To read last week’s post on the topic, please click here: “The quickening art” – music and dementia. In “The quickening art” we began to look at some of the science that underlies our reactions to music.
In the above segment, Melissa Block interviews Dan Cohen, the social worker featured in the upcoming film Alive Inside, and discusses how the Music & Memory project came about. Music & Memory ran the program depicted in a widely-seen clip from Alive Inside that recently went viral on YouTube: over the past week and a half it’s been viewed more than 5 million times. The clip is included towards the bottom of this post.
One of my favorite parts of the NPR interview was when Block asked Cohen a question I, too, had been wondering: don’t the headphones just further isolate people?
NPR’s Melissa Block:
Is there any concern about further isolating patients who may already be lost very much inside themselves?
We got funding for 200 iPods to try this out on a larger scale, this was in 2008 with 4 facilities around New York, and wanted to see how well we replicated this. What was the feedback from the professional staff and from the residents?
And what happened was the 33 professional staff across these facilities all come up with no instances of increased isolation, but a flood of stories of increased socialization.
People wanted to share their music with others: “Here, you gotta listen to this!” or “What was the name of that song?”
“Gee,” to the nonprofessional person sweeping the floor. “Hey, you’re about my age. Ya know, the Andrews Sisters: who was Poppa?”
So the music is great, but to me, perhaps even the bigger win is people having better and more relationships with those around them.
Basically, Cohen found that, by reconnecting individuals with their identities and passions, residents were more likely to communicate and better able to relate to one-another.
In another clip, we hear a resident singing. He was a musician and a performer earlier in his life and his voice is strong. Someone says, “I wish I had a voice like him!”

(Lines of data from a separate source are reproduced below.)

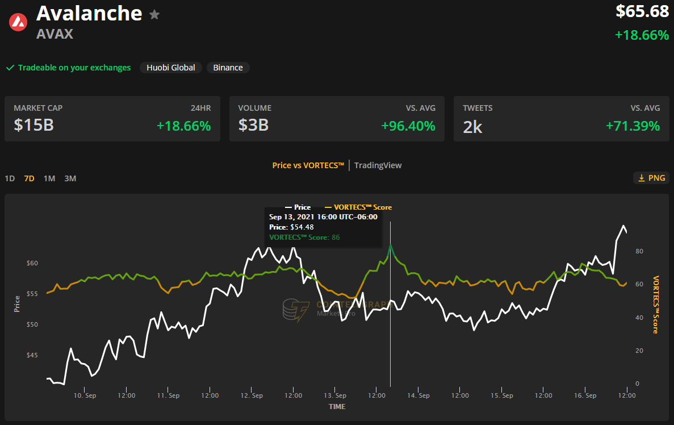Screen dimensions: 674x425
Task: Click the download arrow icon beside PNG
Action: [642, 178]
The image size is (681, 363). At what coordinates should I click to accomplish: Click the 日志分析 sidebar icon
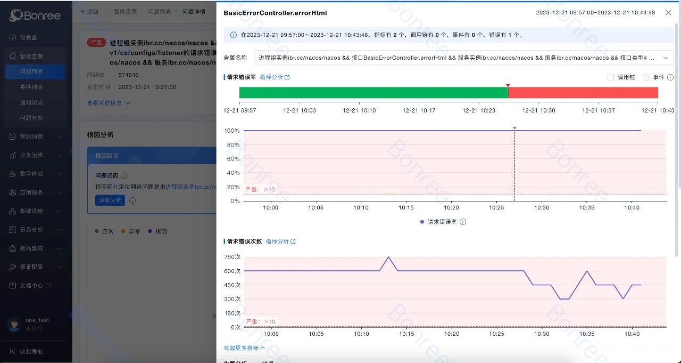tap(13, 230)
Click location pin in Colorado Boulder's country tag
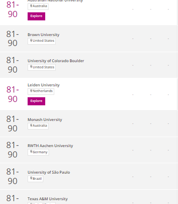The image size is (178, 204). pyautogui.click(x=31, y=67)
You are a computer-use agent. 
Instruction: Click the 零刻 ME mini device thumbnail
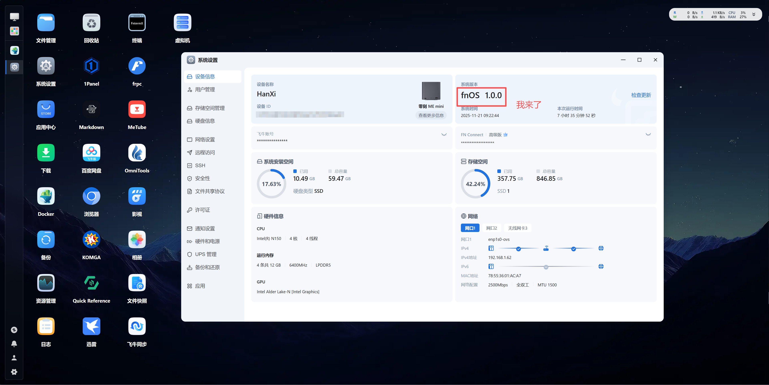[431, 91]
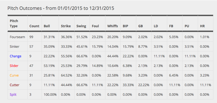This screenshot has height=103, width=217.
Task: Open the Split pitch type link
Action: pos(13,95)
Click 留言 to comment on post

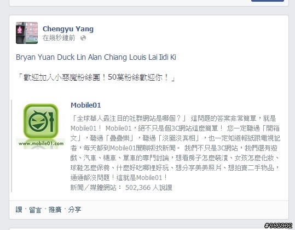tap(35, 210)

Cohen explains the connection that’s occurring:
That’s part of that joining in, and loving the fact that somebody who they spend a lot of time with during the days [...] is acting in a way maybe they haven’t seen before
Live music is present and is ideal. But the issue is: live music is episodic. So maybe once a week somebody comes in, or there could be activities as a group.
The beauty of the iPod is that this is total personalization that is just not possible in the current environment.
Dan Cohen also provides tips for trying this on your own. Please note that, although he says “elderly,” this can apply to anyone with dementia.
DAN COHEN’S TIPS ON MUSIC AND THE ELDERLY
Get the playlist right. Find out the person’s tastes and create a varied mix: no more than five to seven songs per artist. Have them weed out tracks that are so-so, so you end up with 100 or 200 songs that all resonate.
Keep it simple. Make sure the elder knows how to use the player, or that someone nearby can help. Use over-ear headphones rather than earbuds, which can fall out.
Be patient. It can take time to reach the music memory. If the person is responding, feel free to sing along. If someone doesn’t like the headphones, try a small speaker at first and incorporate the headphones gradually over time.
Keep it special. Don’t leave the player on all the time. Nursing homes are finding it works well during transitions: If someone is hesitant to take a bath or eat or get dressed, music may help move things along.